如果是标记贴壁细胞，需先将JC-1储存液用培养基稀释至5 µg/ml的工作液（稀释时注意边稀释边振荡，以防止沉淀形成），然后再将加了JC-1的培养基加到贴壁细胞中，37℃孵育10分钟或室温15分钟，最后用PBS洗涤两次、胰蛋白酶消化，500 µl PBS重悬，上机分析。

同时给做悬浮细胞的站友提个方案，如果是悬浮细胞，可将悬浮细胞与用培养基稀释至10 µg/ml 的JC-1溶液以1：1混合，最终浓度5 µg/ml，同样37℃孵育10分钟或室温15分钟，最后用PBS洗涤两次，500 µl PBS重悬，上机分析

相关链接：http://www.meduniwien.ac.at/user/johannes.schmid/JC1staining.htm

周利

老师，我还想问问，1.我的盒子JC-1是液体的，说明书上有说JC-1的稀释方法，用相应的细胞培养液1：10稀释，盒子里也有Assay Buffer ，我想清洗细胞的时候是不是用这个就可以了？
2. 我是第一次做这个实验，我的盒子里没有做阳性处理的药物，我能不能用5氟尿嘧啶诱导一下，作为阳性对照？

niwanmao

周利 发表于 2014-6-13 09:03
老师，我还想问问，1.我的盒子JC-1是液体的，说明书上有说JC-1的稀释方法，用相应的细胞培养液1：10稀释， ...

1、如果成分跟pbs差不多，也可以用。
2、可以试试。
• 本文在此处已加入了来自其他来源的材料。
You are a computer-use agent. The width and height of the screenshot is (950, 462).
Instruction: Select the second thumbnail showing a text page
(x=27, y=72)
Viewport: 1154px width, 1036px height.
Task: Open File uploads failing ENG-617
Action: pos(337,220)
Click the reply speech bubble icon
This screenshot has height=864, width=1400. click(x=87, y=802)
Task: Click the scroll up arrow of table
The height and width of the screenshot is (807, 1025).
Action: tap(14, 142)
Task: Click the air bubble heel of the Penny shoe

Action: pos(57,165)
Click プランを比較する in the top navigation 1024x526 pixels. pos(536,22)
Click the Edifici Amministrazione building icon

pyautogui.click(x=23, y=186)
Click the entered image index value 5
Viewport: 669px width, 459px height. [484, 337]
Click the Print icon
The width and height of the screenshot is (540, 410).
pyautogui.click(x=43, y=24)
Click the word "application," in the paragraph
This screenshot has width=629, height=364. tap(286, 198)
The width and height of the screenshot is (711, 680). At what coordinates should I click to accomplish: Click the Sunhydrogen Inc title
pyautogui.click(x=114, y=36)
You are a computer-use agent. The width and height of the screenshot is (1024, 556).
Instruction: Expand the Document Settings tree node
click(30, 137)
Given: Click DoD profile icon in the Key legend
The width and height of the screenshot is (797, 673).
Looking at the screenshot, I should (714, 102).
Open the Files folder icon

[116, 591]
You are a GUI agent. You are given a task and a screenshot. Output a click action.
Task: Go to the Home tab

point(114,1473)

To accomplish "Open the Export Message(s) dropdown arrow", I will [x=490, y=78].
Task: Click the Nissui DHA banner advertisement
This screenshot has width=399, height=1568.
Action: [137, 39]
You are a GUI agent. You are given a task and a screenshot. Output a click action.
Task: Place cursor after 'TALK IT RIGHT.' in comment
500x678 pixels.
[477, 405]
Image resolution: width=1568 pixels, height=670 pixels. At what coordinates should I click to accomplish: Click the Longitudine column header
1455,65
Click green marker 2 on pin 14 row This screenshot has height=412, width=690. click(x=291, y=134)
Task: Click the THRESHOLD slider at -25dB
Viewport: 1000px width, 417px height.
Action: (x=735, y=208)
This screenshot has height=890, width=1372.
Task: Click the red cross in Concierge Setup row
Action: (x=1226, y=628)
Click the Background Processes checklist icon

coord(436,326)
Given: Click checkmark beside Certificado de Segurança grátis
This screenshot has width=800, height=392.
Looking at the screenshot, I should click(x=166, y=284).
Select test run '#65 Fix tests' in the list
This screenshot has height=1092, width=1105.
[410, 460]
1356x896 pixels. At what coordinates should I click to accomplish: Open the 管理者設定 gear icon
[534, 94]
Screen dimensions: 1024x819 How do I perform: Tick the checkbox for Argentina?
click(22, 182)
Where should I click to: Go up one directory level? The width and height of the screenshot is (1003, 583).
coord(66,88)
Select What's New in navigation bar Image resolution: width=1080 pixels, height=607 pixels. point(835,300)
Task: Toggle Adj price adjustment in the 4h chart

:)

周利

老师，我今天做了一下线粒体膜电位检测，做了2管，一管是正常的细胞，一管是加了NaF 诱导的细胞，同时用JC-1染色，结果如下，两管没有什么变化，您看我的结果合适吗？

niwanmao

周利 发表于 2014-6-18 14:04
老师，我今天做了一下线粒体膜电位检测，做了2管，一管是正常的细胞，一管是加了NaF 诱导的细胞，同时用JC- ...

NaF能够肯定诱导线粒体膜电位降低吗？似乎CCCP用的多吧。

从这两张图看，两者没有区分。

didi_zhou

补偿没调吧。

周利

       补偿没有调，我用的机器是贝克曼的FC500，它在调的时候，电压和补偿只能选一个，不能同时调，我上了两管，一管未处理细胞，一管加了NaF的细胞，我用第一管把细胞调到了对角线上，直接上了第二关，问题有两个，一是图不好看，不是椭圆型的一坨，二是两管没有差别，CCCP我已经订购了，希望拿它处理后会有阳性结果。

周利

今天又做了一下线粒体膜电位检测，有了好的结果，之前的图是没有调补偿惹的祸，谢谢大家的帮助！